** GOAL **
Please rewrite every line of the records below with "Task" replaced by "Instruction" and all else unchanged, leaving the pictures out.

(Element and text position data)
□ □ □ □ □

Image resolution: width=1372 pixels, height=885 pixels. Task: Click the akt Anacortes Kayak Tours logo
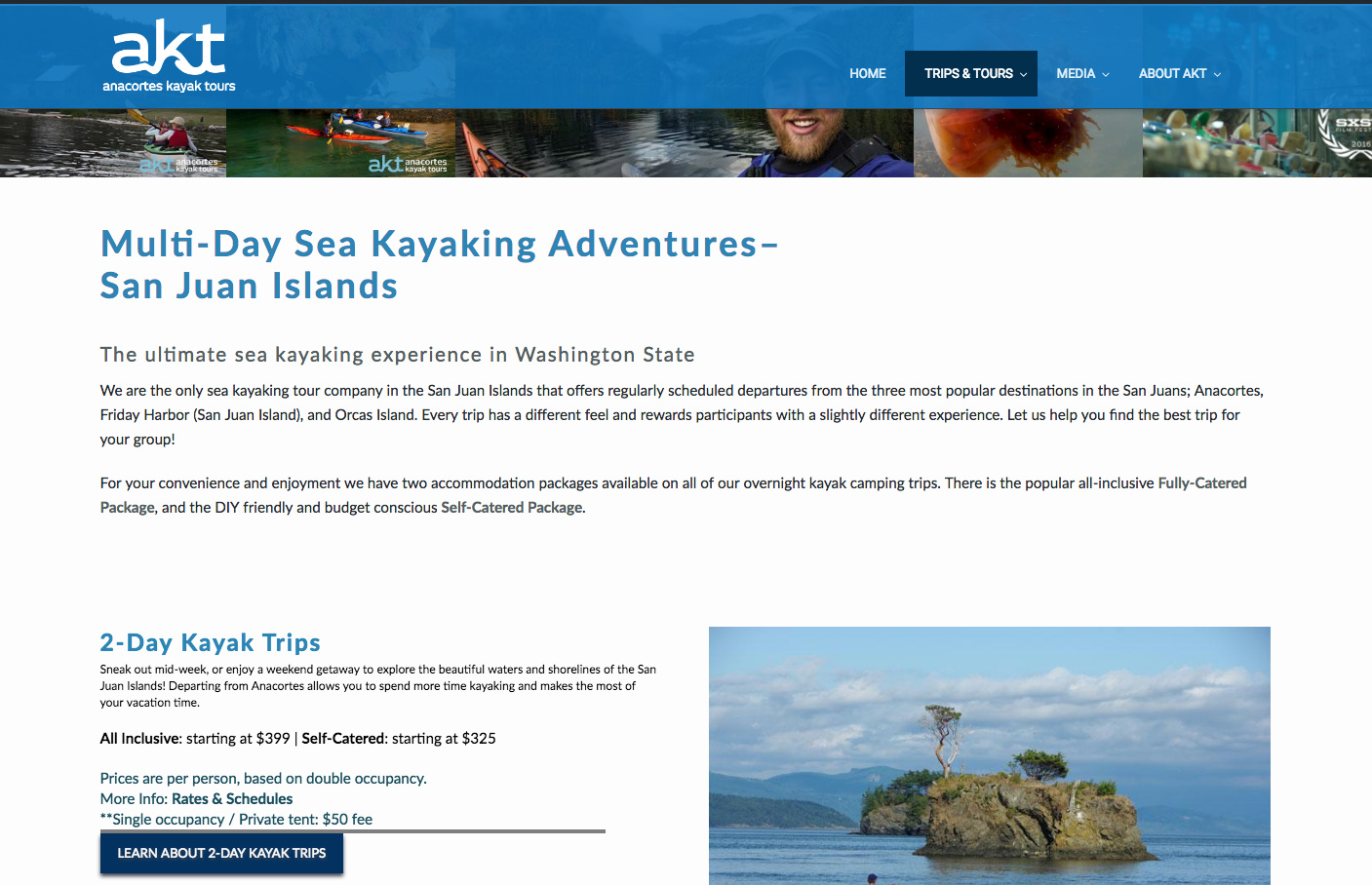tap(169, 56)
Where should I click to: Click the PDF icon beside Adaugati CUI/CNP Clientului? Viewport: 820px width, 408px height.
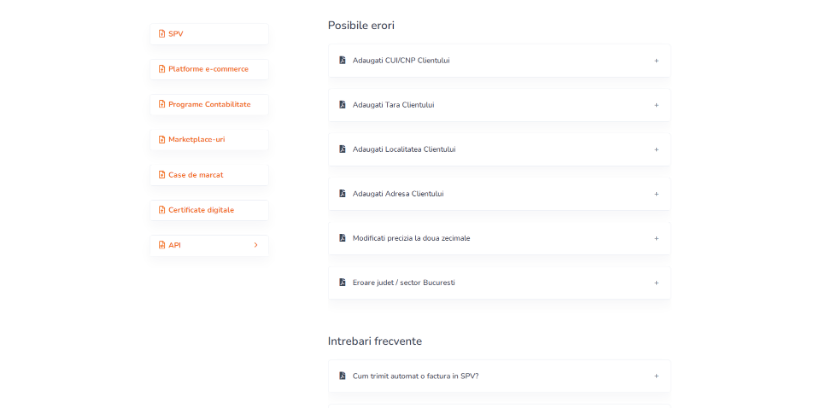pos(343,60)

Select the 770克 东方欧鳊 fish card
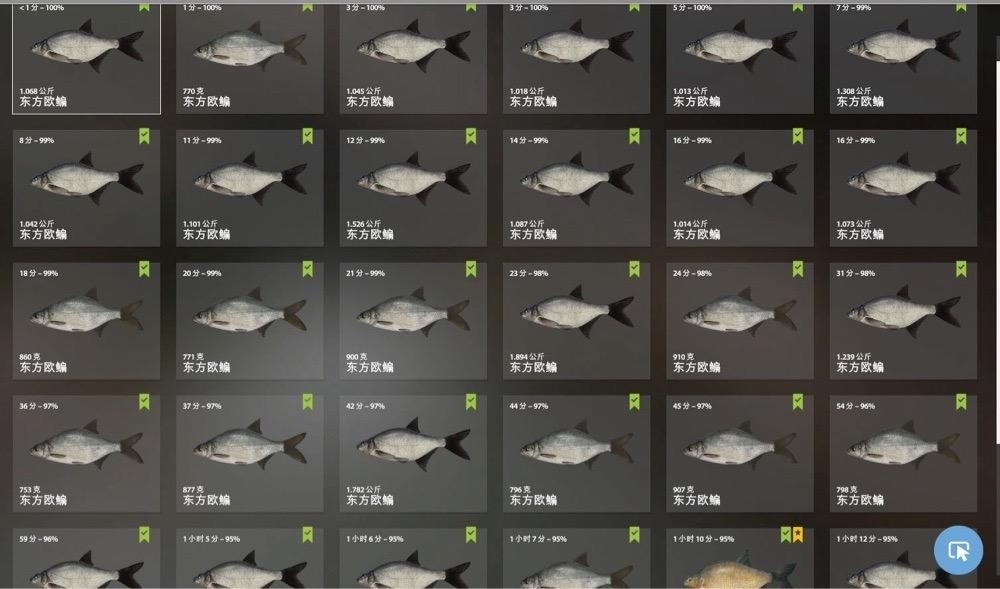[249, 59]
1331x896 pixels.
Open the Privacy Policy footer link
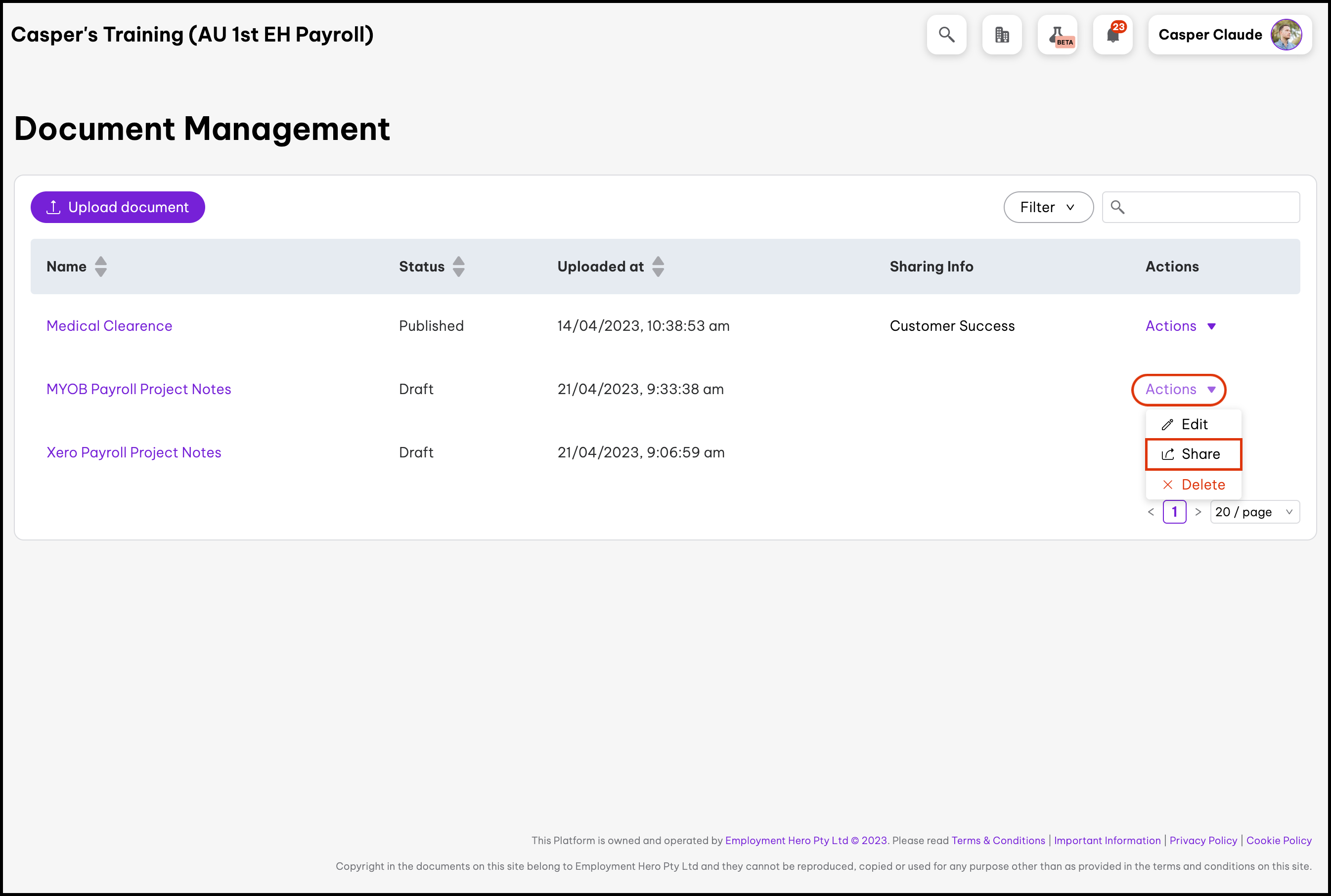click(x=1203, y=841)
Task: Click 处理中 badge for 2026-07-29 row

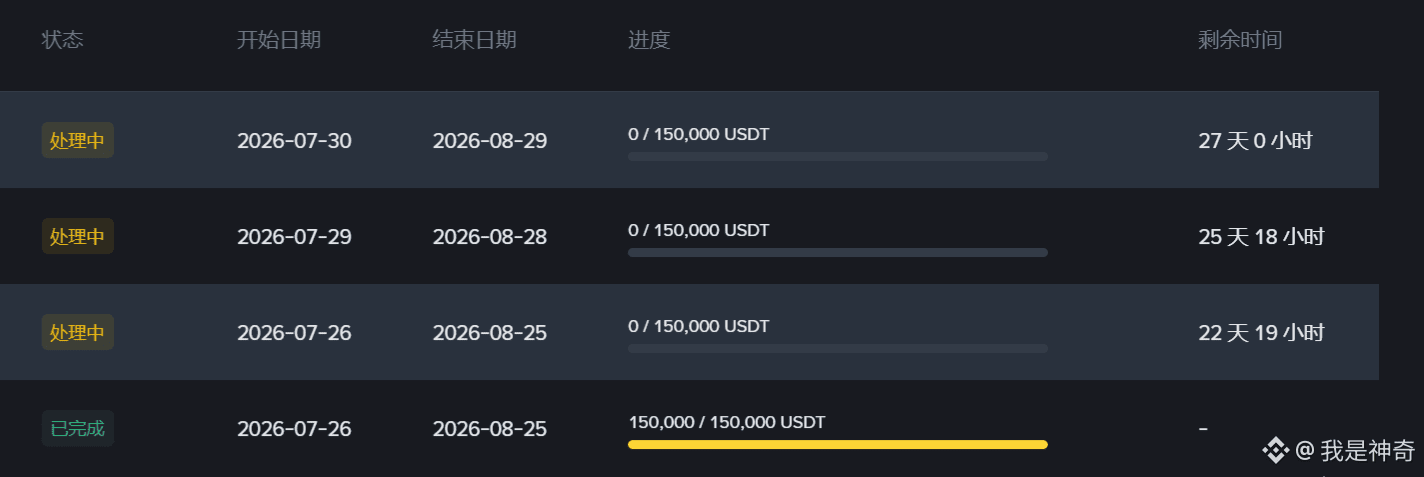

□ □ □ □ □

** PROBLEM SOLUTION **
Image resolution: width=1372 pixels, height=885 pixels. Instruction: Click the akt Anacortes Kayak Tours logo
tap(169, 56)
Where should I click to: Click the PDF icon beside Adaugati CUI/CNP Clientului? Viewport: 820px width, 408px height.
pos(343,60)

Select the 770克 东方欧鳊 fish card
[249, 59]
1331x896 pixels.
Open the Privacy Policy footer link
click(x=1203, y=841)
Instruction: Click 处理中 badge for 2026-07-29 row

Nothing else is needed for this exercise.